Said Farrell: "I think the guy that made a lot of plays when I saw him was Jermaine Carter. He's not the tallest linebacker in the world, but he just made every tackle. A lot of people pay attention to Cavon Walker on that team, but I think Jermaine Carter was the heart and soul of that defense. I have a suspicion about Malik Jones as well. He could turn out to be much better than he's ranked. He's really raw but he's as long as can be. He could be a 6-5, 285-pound kid."
Farrell, Huffman and Shurburtt all have Maryland's 2013 class pegged as a middle-of-the-pack group in the ACC. The majority of these soon-to-be-signees, however, will never face an ACC team. Shurburtt thinks Maryland's skill-position players compare favorably with the best of the Big Ten, but the offensive and defensive lines must be upgraded.
"It's not across the board, not everybody, but offensive and defensive lines in the ACC are lacking," Shurburtt said. "You see that that's an area that any program in the Atlantic Coast Conference has to improve on. I think that's the key. I think guys like Malik Jones, Derwin Gray, [junior college offensive lineman signee] Silvano Altamirano, can develop. Moise Larose. Those are guys they can work with. When Randy Edsall was at UConn, that was one of the things you sort of overlooked. They were very good on the offensive line. Always very good up front. I think that they stand a good shot at getting there."
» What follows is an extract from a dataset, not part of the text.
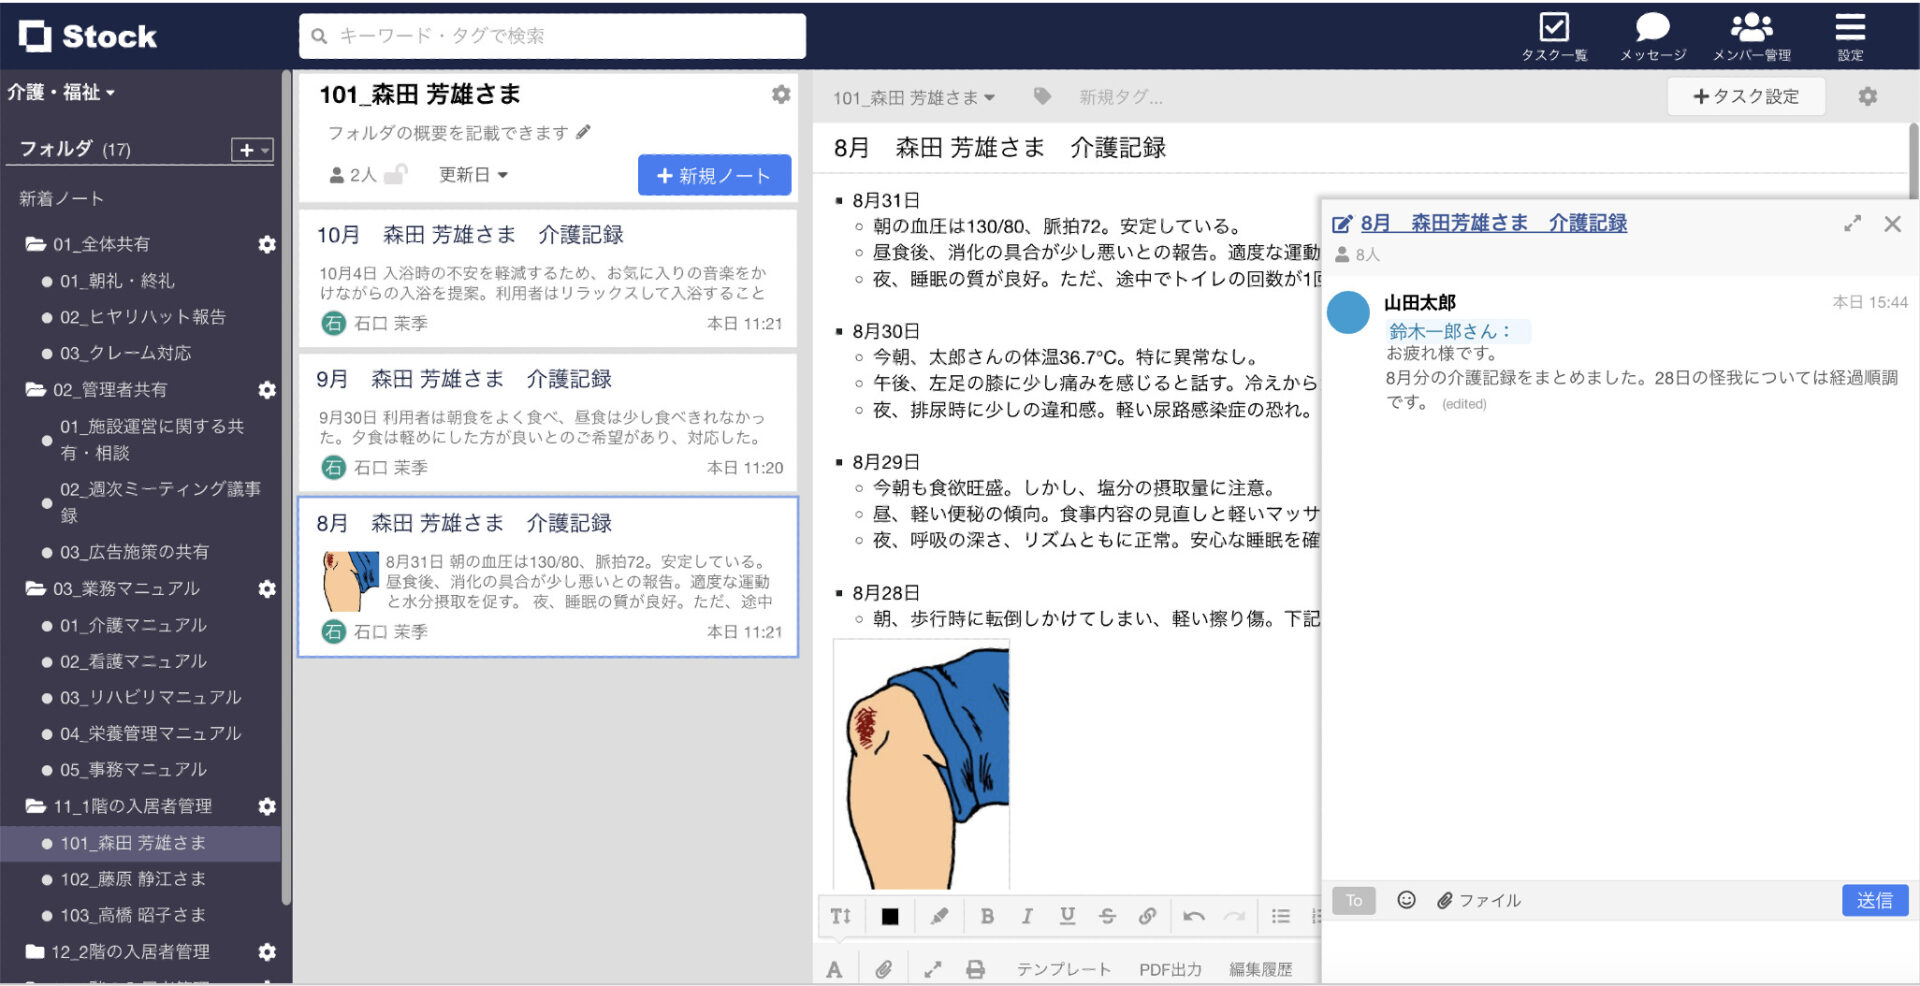Viewport: 1920px width, 986px height.
Task: Toggle bold formatting
Action: (x=987, y=915)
As the Terps transition into the Big Ten before the 2014 season, there's an expectation that their recruiting territory could expand into the Midwest. Maryland, D.C. and Northern Virginia will continue to be the priority, and the Terps will likely continue to mine Pennsylvania, Delaware, North Carolina, Georgia and Florida on occasion. But starting with the 2014 class, Maryland may venture more into the Great Lakes region.
"If they're playing games against Ohio State and Michigan, they're going to have to start selling that to take advantage of that," Farrell said. "Go into Ohio and Michigan and Illinois, places like that that have good talent, and say, 'Listen, you didn't get an offer from the school you wanted. Come here and play them every year and beat them.' ... I think you'll see a little more of a Midwest presence, a little more focused on the Big Ten. Now they can go sell someone that 'We're in the most stable conference short of the SEC in college football.' The ACC can't sell that now."
The flip side of Maryland's potential new recruiting opportunities is that the Terps must now deal with new conference foes coming into the Mid-Atlantic more frequently and competing for recruits. Huffman said Maryland just has to be prepared to "do the same thing."
"Recruiting well and making the move to the Big Ten, [Maryland is] going to become a hotter name and helps them keep moving."